Line count for "text": state how many lines of the listing below contain it, without anything else.
── Data to examine ──
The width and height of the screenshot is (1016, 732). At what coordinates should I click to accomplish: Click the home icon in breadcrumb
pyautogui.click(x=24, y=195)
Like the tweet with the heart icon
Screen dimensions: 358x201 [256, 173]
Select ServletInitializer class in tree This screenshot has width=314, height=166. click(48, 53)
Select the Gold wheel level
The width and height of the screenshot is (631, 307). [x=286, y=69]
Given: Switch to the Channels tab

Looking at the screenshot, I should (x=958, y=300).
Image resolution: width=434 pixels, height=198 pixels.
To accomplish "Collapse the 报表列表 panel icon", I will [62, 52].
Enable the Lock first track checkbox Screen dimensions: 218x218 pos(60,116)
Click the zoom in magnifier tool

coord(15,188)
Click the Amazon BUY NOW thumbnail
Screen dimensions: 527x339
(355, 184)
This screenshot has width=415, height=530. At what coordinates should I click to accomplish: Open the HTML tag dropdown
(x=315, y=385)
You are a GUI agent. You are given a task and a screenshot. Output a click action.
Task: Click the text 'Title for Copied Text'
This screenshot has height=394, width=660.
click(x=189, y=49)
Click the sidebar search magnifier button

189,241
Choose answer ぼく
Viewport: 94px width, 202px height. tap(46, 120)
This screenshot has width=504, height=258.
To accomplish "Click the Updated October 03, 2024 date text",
───
» **Exercise output**
2